- Born: Barbara Plett 1967 (age 58–59) Manitoba, Canada
- Education: Bachelor of Journalism at Carleton University
- Occupations: Journalist, News Editor, Presenter
- Employer: BBC
- Spouse: Graham Usher ​ ​(m. 2003; died 2013)​

= Barbara Plett Usher =

Canadian-born BBC television journalist (born 1967)

Barbara Plett Usher (born 1967) is a Canadian-born UK journalist with experience in the Middle East and the UN. She has worked for the BBC in Jerusalem, Islamabad and the United Nations.

Between 2021 and 2024 she was the BBC's State Department correspondent, based in Washington, D.C., USA. Since 2024 she has been the BBC's Africa Editor, based in Nairobi, Kenya.

==Early life and education==
Plett Usher was born in Manitoba, Canada, in 1967.

She graduated from Carleton University in Ottawa, Ontario, Canada, in 1991 with a bachelor's degree in journalism.

==Career==
She joined the BBC as a freelancer from Cairo in 1995 and became its Middle East correspondent by 2000.

She then went on to cover the death of the Syrian President Hafez al-Assad in 2000 and to do much reporting under siege in Ramallah in 2002. Her career took her to Iraq in 2003.

Plett Usher worked as BBC correspondent in Jerusalem before being transferred to Islamabad in 2009. She was the BBC's United Nations correspondent since at least 2012.

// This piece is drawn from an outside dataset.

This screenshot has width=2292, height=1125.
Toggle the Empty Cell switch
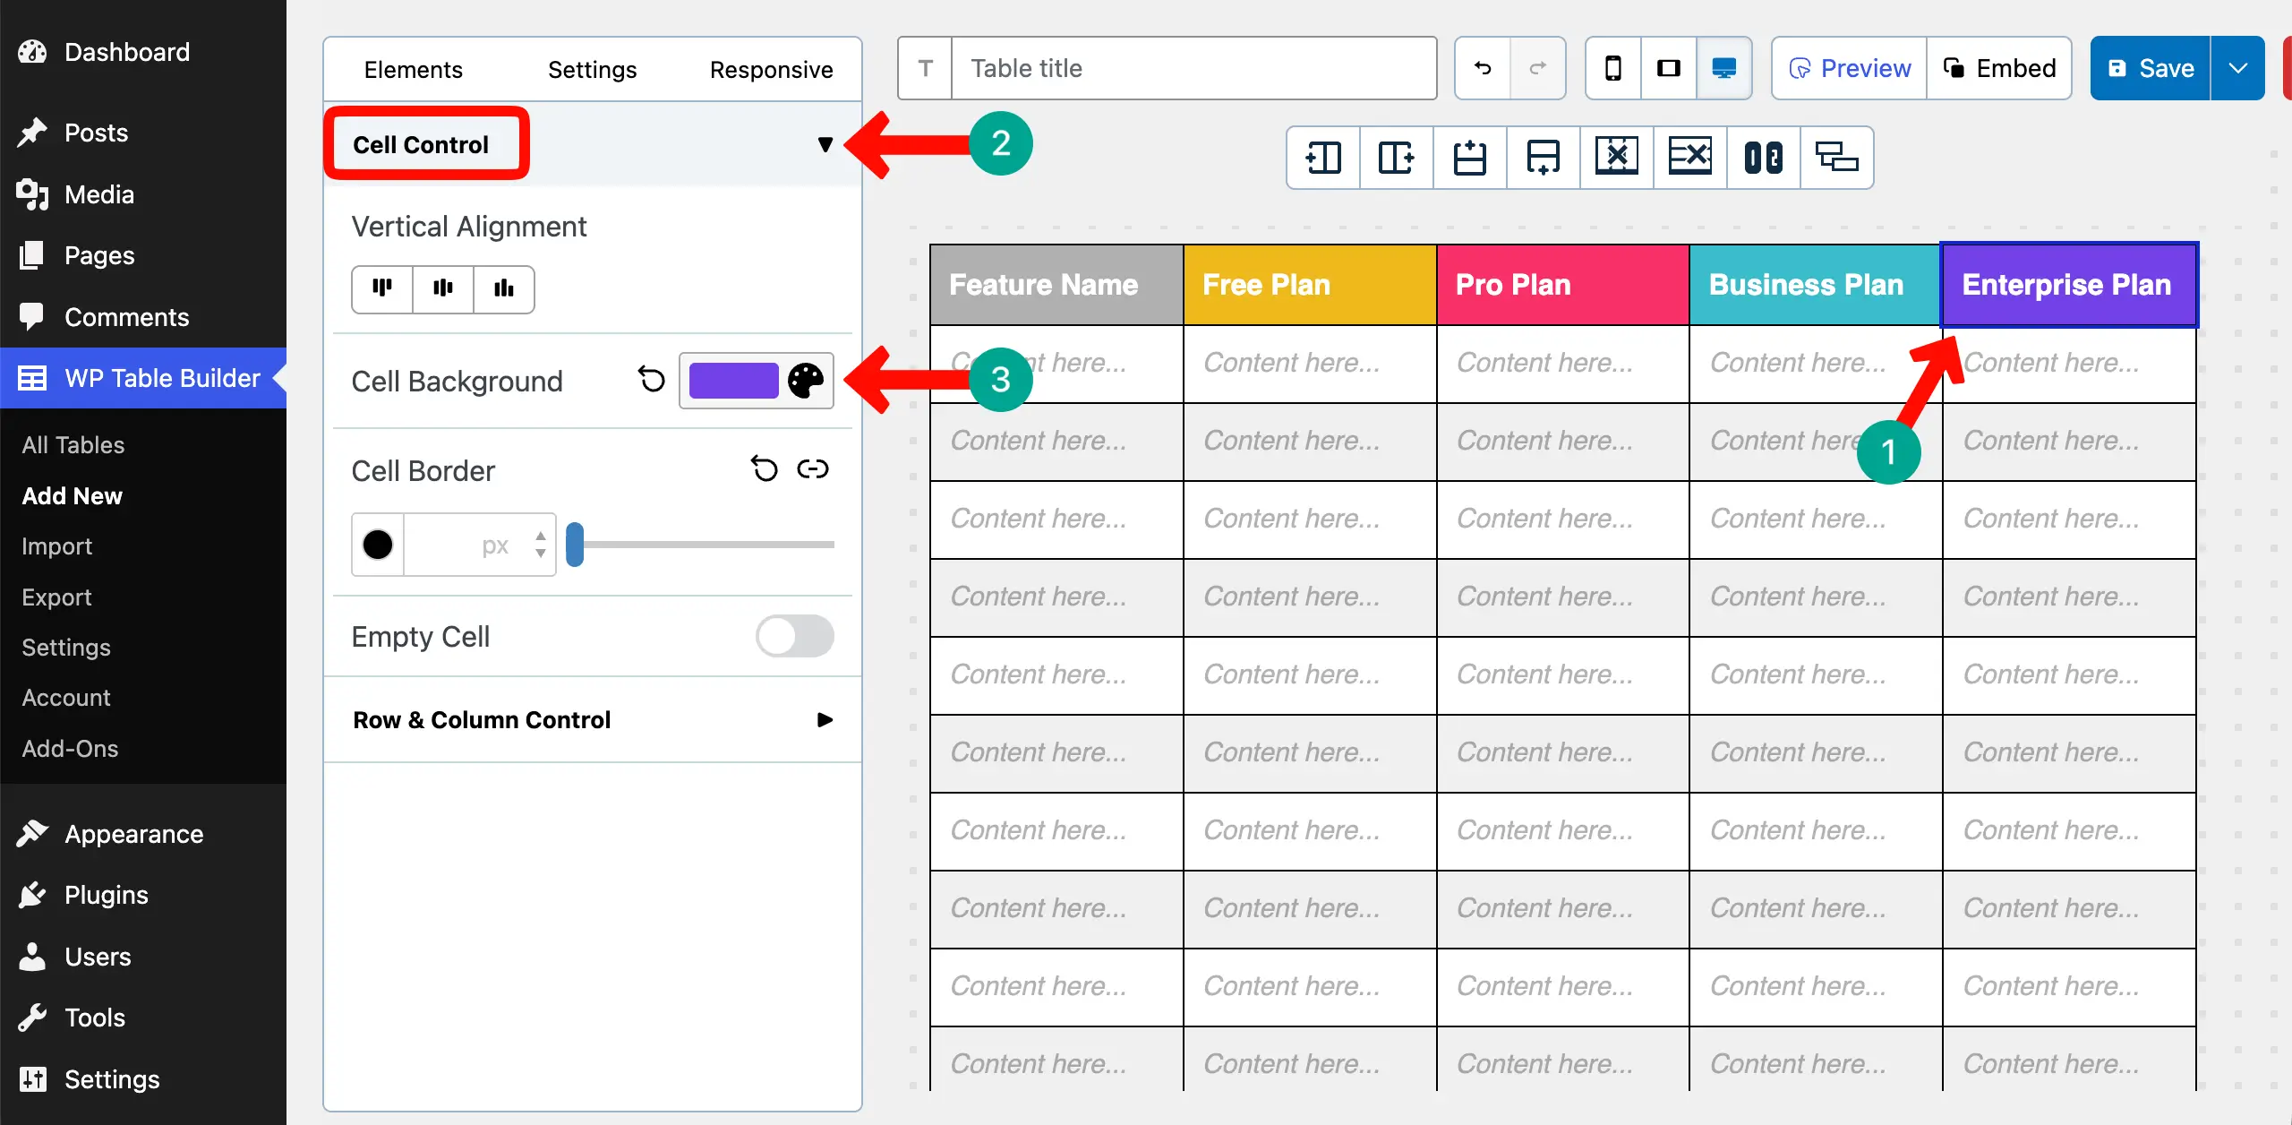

During the BBC programme From Our Own Correspondent broadcast on 30 September 2004, Plett Usher said she cried when she saw Palestinian leader Yasser Arafat being taken to hospital during his terminal illness. This led to suggestions that the BBC was biased. After many complaints from viewers the BBC Governors' Programme Complaints Committee ruled that Plett Usher had breached editorial guidelines on due impartiality and the BBC's director of News, Helen Boaden, apologised for an editorial misjudgment.

Since 2024 she has been the BBC's Africa Editor, based in Nairobi, Kenya.

==Personal life==
In 2003 Plett married Graham Usher, the Palestine correspondent of The Economist magazine. The couple moved to Pakistan in 2005, and to New York in 2009. Graham Usher died on 8 August 2013, at age 54, of Creutzfeldt–Jakob disease.